Now let’s look at different types of precipitation. We now know that most of the rain that falls in our region begins as snow within the cloud. As the snow begins to fall it encounters warmer and warmer air. This leads to the snow melting and turning into rain.
One thing that you may have noticed is that often when it first begins to rain, the drops are very large, then as it continues raining the drops become smaller. There are two reasons why this happens.
Initially, both large and small droplets begin falling from the cloud, but because the large droplets have more mass their terminal velocity is higher — that is, they fall faster than the small droplets.

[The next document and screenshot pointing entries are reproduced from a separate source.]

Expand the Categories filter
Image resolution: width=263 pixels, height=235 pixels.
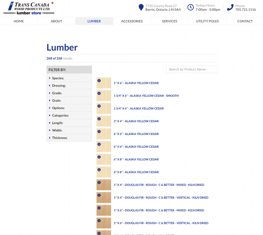[60, 116]
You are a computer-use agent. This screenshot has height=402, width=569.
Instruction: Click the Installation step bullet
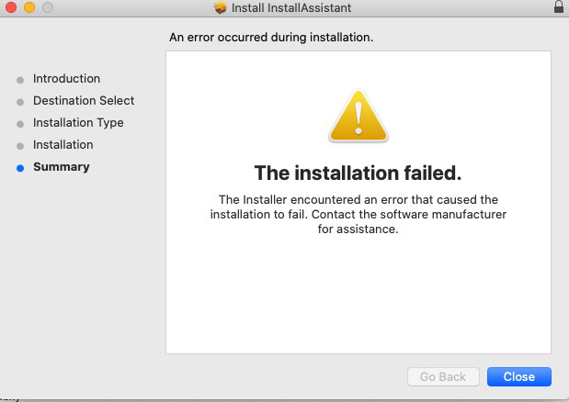pyautogui.click(x=20, y=146)
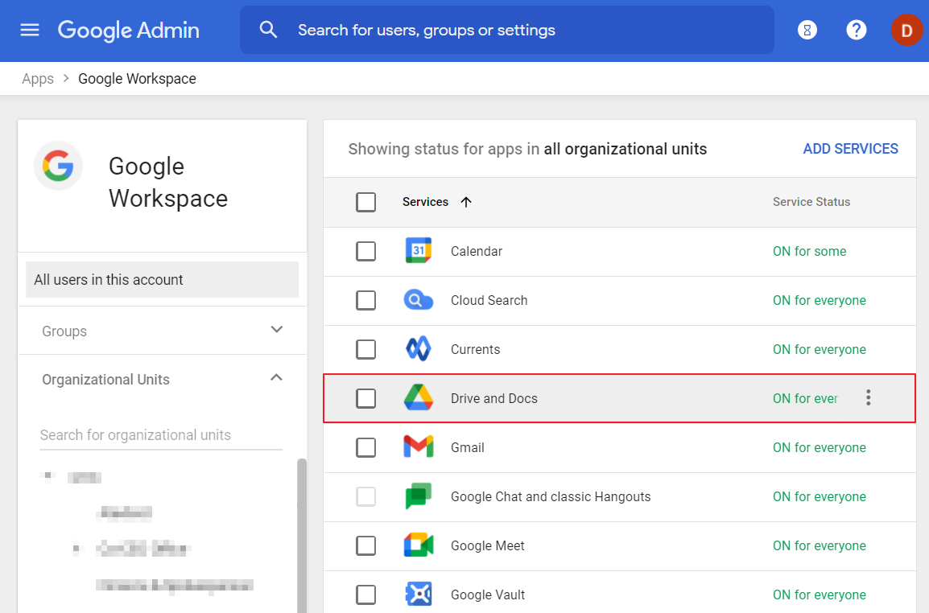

Therefore, the large droplets reach the ground before the smaller droplets.
Secondly, if you recall, the air beneath a cloud is usually not completely saturated with moisture, so when the rain starts to fall the droplets begin to evaporate. The smallest of the droplets will totally evaporate while the larger ones will make it to the ground.
When thinking about precipitation, since most precipitation begins as snow, it makes perfect sense that we see snow falling when it is cold outside. However, snow can fall even when it is above freezing as the warm layer of air near the surface is often not deep enough to give the snow time to melt on the way down.
Next on our list of precipitation types is sleet or ice pellets. This form of precipitation is created when raindrops freeze in the air before they reach the ground. This type of precipitation does not occur that often, and when it does, it can sometimes be mistaken for small hail (remember, hail forms in thunderstorms). Sleet begins as snow and then melts into rain as it encounters warm air. Usually, once a snowflake melts into rain, the air below the cloud will remains warm and we will only see rain, but sometimes there is a lower layer of air that is below the freezing point. Once the raindrop encounters this layer, if it is deep enough, the raindrop will freeze and hit the ground as a transparent or semi-transparent ice pellet. These pellets are usually less than 5 millimetres in diameter.
If the same process occurs, but the low layer of cold air is not deep enough, the falling raindrop will not have enough time to freeze. As the drops fall through the layer of freezing air they become super cooled (water that is below zero but still a liquid). When the drops hit the surface they form a thin film of water that freezes very quickly. This is what creates that smooth continuous coating of ice that creates really nasty driving conditions. This is another way that freezing rain can form (we examined the other way in last week’s article).
The next two types of precipitation are graupel (snow pellets) and hail. Both types of precipitation form in similar ways but need much different conditions for us to see them fall to the ground. These forms of precipitation begin their lives as a snowflake or ice crystal that grow by the process of riming (layers of ice forming around the ice crystal). These snow pellets then fall to the ground as hard white little balls that kind of look like miniature hailstones (graupel). Since the centre of the pellet has a large amount of air in it, the pellets are fairly light and rarely reach velocities greater than 10 kilometres an hour.
Under the right conditions (thunderstorms) the graupel can undergo a series of trips within the storm where it is carried upwards into a freezing region of the cloud and then back again into a warm region. Each time it gains a layer of water in the warm region and then that layer freezes in the cold region. In very strong thunderstorms, hailstones can grow to 3 centimetres or more in diameter, which can give you a final velocity of over 110 kilometres an hour.